Nicole Bentley is responsible for the management of the Nutrition Services offered at Nutrition Australia Qld. In this article she looks at dealing with fussiness and helping toddlers to make healthy food choices.
Mealtimes with toddlers can be a challenging time of day for parents. While parents want to provide the best food choices for their young children, sometimes toddlers don’t agree with the choices – that can be trying!
The toddler years are a key time in the development of lifelong healthy eating habits and a child’s sense of autonomy. Encouraging toddlers to choose healthy foods at this time can make all the difference to their lives in the future.
The toddler years are a time of change.

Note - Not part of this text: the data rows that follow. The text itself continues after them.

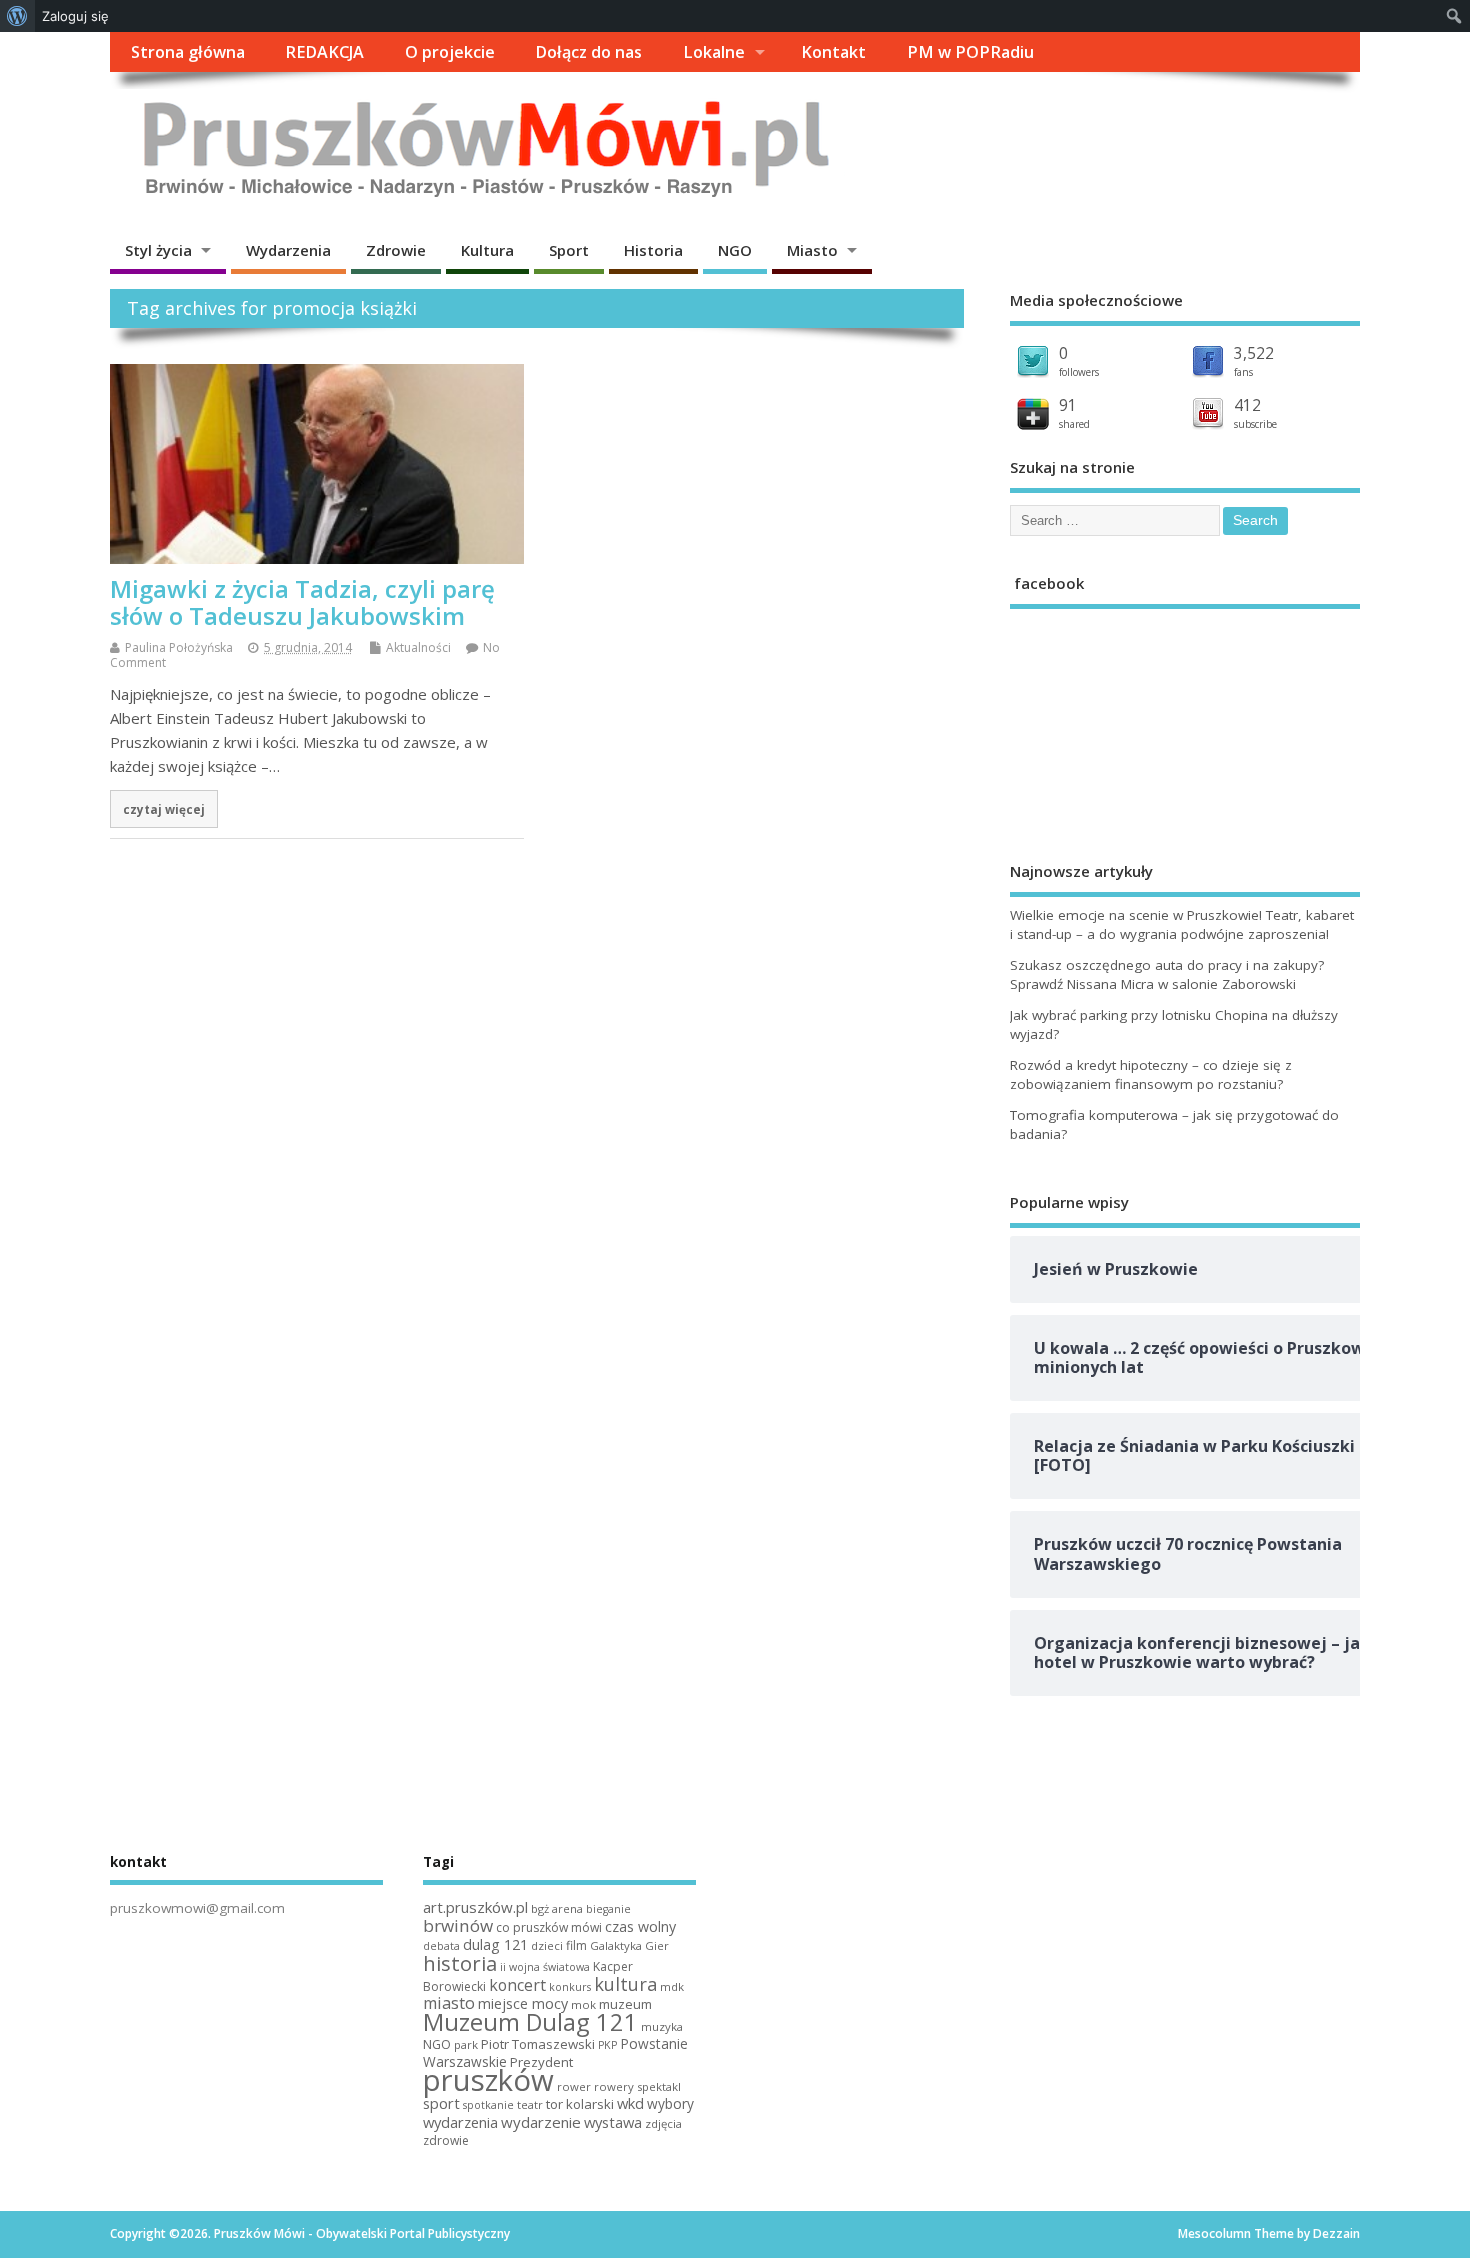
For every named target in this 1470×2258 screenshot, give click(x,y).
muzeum (625, 2004)
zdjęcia (663, 2123)
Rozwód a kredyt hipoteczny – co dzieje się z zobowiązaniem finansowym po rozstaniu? (1151, 1074)
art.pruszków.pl (475, 1907)
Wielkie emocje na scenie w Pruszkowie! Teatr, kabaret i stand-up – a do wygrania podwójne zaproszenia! (1182, 924)
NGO (735, 250)
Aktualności (418, 647)
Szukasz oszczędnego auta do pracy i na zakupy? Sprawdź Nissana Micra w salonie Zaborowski (1167, 974)
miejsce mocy (523, 2003)
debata (441, 1946)
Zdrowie (396, 250)
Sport (569, 250)
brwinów (458, 1925)
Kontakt (833, 52)
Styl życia (158, 250)
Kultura (487, 250)
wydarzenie (541, 2122)
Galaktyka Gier (629, 1945)
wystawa (613, 2122)
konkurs (570, 1987)
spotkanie (488, 2105)
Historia (653, 250)
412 (1247, 405)
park (466, 2044)
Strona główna (188, 52)
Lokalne (714, 52)
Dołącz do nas (588, 52)
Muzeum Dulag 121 (530, 2022)
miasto (449, 2003)
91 (1068, 405)
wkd (630, 2103)
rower (574, 2086)
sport (441, 2103)
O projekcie (450, 52)
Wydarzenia (288, 250)
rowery (614, 2086)
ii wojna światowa (545, 1967)
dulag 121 (495, 1944)
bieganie (608, 1909)
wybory (670, 2103)
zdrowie (446, 2140)
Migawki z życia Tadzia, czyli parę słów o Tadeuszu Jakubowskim (302, 601)
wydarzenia (460, 2122)
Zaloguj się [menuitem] (75, 16)
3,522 (1254, 353)
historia (460, 1963)
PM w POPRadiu (970, 52)
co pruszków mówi (549, 1927)
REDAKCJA (324, 52)
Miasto (812, 250)
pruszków (488, 2080)
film (576, 1945)
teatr (530, 2104)
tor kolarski (580, 2104)
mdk (672, 1986)
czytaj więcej (164, 809)
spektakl (659, 2086)
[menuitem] (17, 16)
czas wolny (640, 1926)
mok (583, 2004)
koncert (517, 1985)
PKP (607, 2045)
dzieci (547, 1945)
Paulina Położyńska (179, 647)
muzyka (662, 2026)
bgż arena (557, 1908)
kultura (625, 1984)
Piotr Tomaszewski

Once your child has turned one year old you might notice that they:
- Start to show some food preferences e.g. preferring different textures, tastes, and colours
- Like to feed themselves and be more independent
- Suddenly change what foods they like and dislike
- Are less interested in trying new foods (hang in there, this usually improves as they approach five years of age)
Sometimes these changes make life a little frustrating for parents as they continue to try to provide a healthy balance of food for their children. Here are some tips to help keep family mealtimes, happy and relaxed for toddlers and the rest of the family.
Be a good role model and eat together as much as possible
Eat together as a family as often as possible – toddlers learn by watching what and how parents and siblings eat. Be a good role model by letting your child see you and other family members enjoying healthy foods every day. Comment on how delicious your fish is and how it will make you big and strong. Talk about the colour, texture and taste of the tomato you’re eating and even try getting your toddler involved in growing some vegetables.
Parents provide, children decide
As a parent you decide which foods to provide, but it helps your toddler develop their independence if you let them decide how much to eat. As a parent, one of your many jobs is to provide nutritious meals for your child. Meals don’t have to be gourmet or made up of expensive “superfoods”- a nutritionally balanced meal based on the five food groups (grains, vegetables, fruit, dairy and lean meat/alternatives) will provide all the nutrients a child needs. Serve it up and let them decide if they eat it or not. A lot of the time they won’t but if you keep offering it, one day they just might.
Children are born with ‘neophobia’ (fear of the new). This means they may prefer to be a bit familiar with a new food before they are ready to accept it. Letting children experience new foods using all their senses including seeing, touching, smelling, and then finally tasting food, can help decrease their anxiety and increase their food acceptance. Remember it might take 10 times or more of trying a new food before your child can really decide if they like it or not – don’t give up the first time they refuse a new food, offer it again soon, at another mealtime.
Sometimes it can also help when introducing new foods to keep something familiar on the plate. Toddlers like familiarity. Whenever offering a new food always pair it with at least one thing you know they like. This can help them with the fear of the unknown and hopefully get them to try something new.
Another helpful tip could be to use a ‘learning plate’. This is an empty plate in the middle of the table where your child (and even us adults) can put food on there that we ‘are not quite sure about’. This will still allow the foods being refused to be on the table which provides exposure to the child. At the next meal time, you could ask your child to try the food before putting it on the learning plate.